Put the rear cover back on and the two plugs and the sparkplug.
Done.
Unless someone has been really messing around, it is rarely necessary to actually reset the valves. Not in 10000km, not in 20000, either.
Practice getting the feel of the properly adjusted valve and then periodically give the exhausts a "feel up." If any valve needs setting, it will be an exhaust valve.
Doesn't take more than 10 min. including the hassle of removing the tank.

Re: Help locating T.D.C on 660. Valve clearance issue

PostPosted: Thu Oct 01, 2009 9:30 am
by DAVID THOMPSON
thanks bill
i needed that for later this month as i check out every thing on the traveller i bought this summer
dave

Re: Help locating T.D.C on 660. Valve clearance issue

PostPosted: Thu Oct 01, 2009 10:12 am
by J-Ball
Thanks so much for the help BIll. I can see where the problem lies. I'm going by a link to the manual (see below) and it shows to line up the "T" mark on the flywheel.
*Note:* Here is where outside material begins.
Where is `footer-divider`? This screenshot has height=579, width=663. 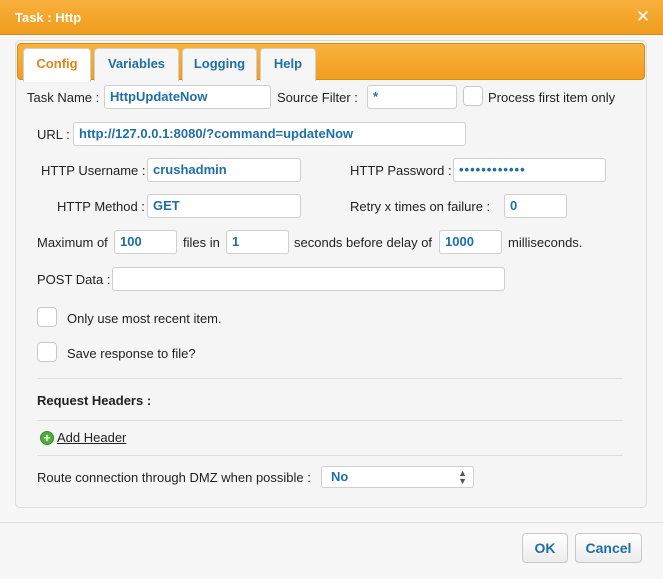 footer-divider is located at coordinates (332, 522). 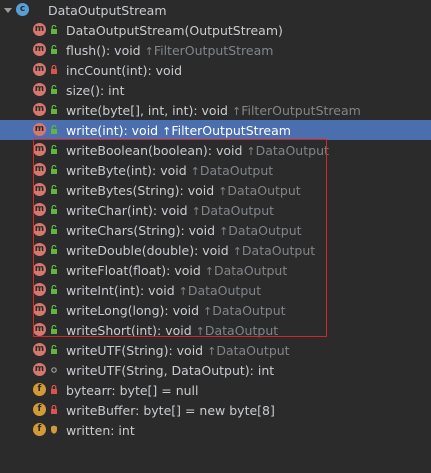 I want to click on method-row: m write(int): void ↑FilterOutputStream, so click(x=216, y=130).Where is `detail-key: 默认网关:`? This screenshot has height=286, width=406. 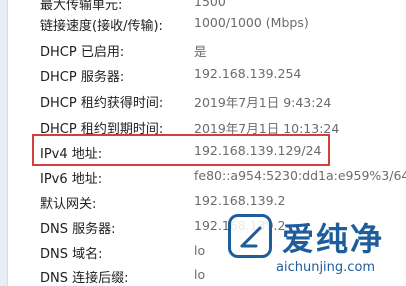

It sounds like your saying to use the middle mark? What I see on the flywheel looks like..... I--I I . Again manual says use the mark to the furthest right, are you saying use the middle mark? I think I've got everything else under control , just cant get TDC set correctly. Please advise all who have been beyond this point sucessfully.

one thing i know i was doing wrong was i was spinning the motor clockwise not COUNTERCLOCKWISE.... oops....

MZ Timing marks.jpg





LINK TO XTZ 660 Valve Adjustment
http://www.mzriders.com/download/file.php?id=1628

Re: Help locating T.D.C on 660. Valve clearance issue

PostPosted: Thu Oct 01, 2009 12:41 pm
by Bill Jurgenson
There is no middle mark on my flywheels, nor anything that could be construed to be a letter. Just two indents as if made with a cold chisel.
Anyway, like I said you use the second one, the one to right since the motor turns counterclockwise.

Turn the crankshaft with a 19mm socket wrench counterclockwise until you see the second of the two timing marks on the edge of the flywheel.